This year’s theme for Dreamforce centered around “Hey AI, Meet the #1 CRM,” and Marc Benioff opened the keynote by calling it “an interface revolution”. So if last year was all about convincing you that agentic AI was here to stay, this year the agenda was to prove it actually works.
In this article, I’ll unpack the biggest themes, launches, and announcements from Dreamforce ’26 and what they mean for you as a Salesforce professional.
The Headliner: AIforce
Last year’s big reveal was Agentforce 360, while this year Salesforce seems to have moved the spotlight away from all the “360” branding for a bit and moved on to an interface-first pitch built around AIforce.
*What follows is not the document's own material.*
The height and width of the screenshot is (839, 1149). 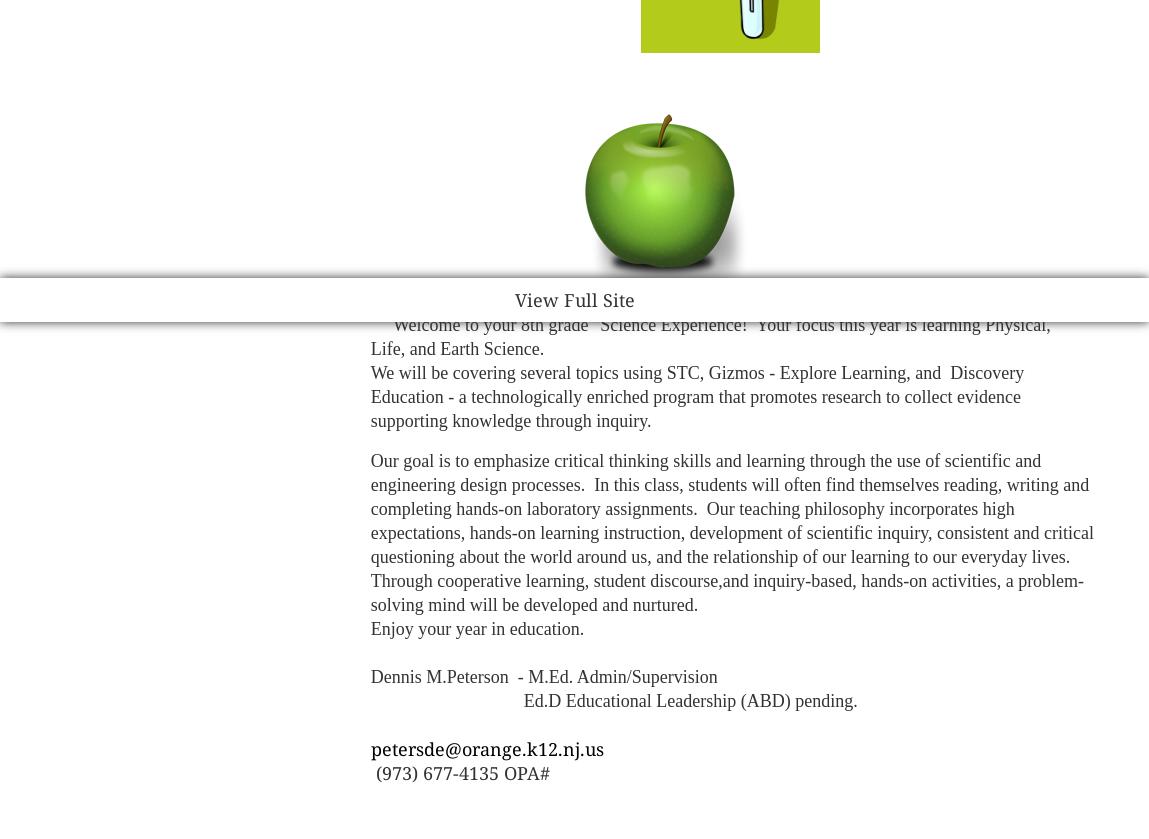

AIforce is a new interface layer that sits above Data 360, Customer 360, and Agentforce, and it lets your data, workflows, and permissions get used from wherever people already work (not just inside Salesforce). It’s basically a continuation of all the Headless 360 talk from this year’s TDX.
Benioff framed it like this: “Other software companies think their product is the UI. That’s not what we think at Salesforce. At Salesforce, our product is the trust that our customers put in us to hold their data, their workflows, their business processes, their permissions, their security rules.” AIforce, in his words, is what happens when you plug that trust into an entirely new, agentic interface going beyond what a traditional UI can offer.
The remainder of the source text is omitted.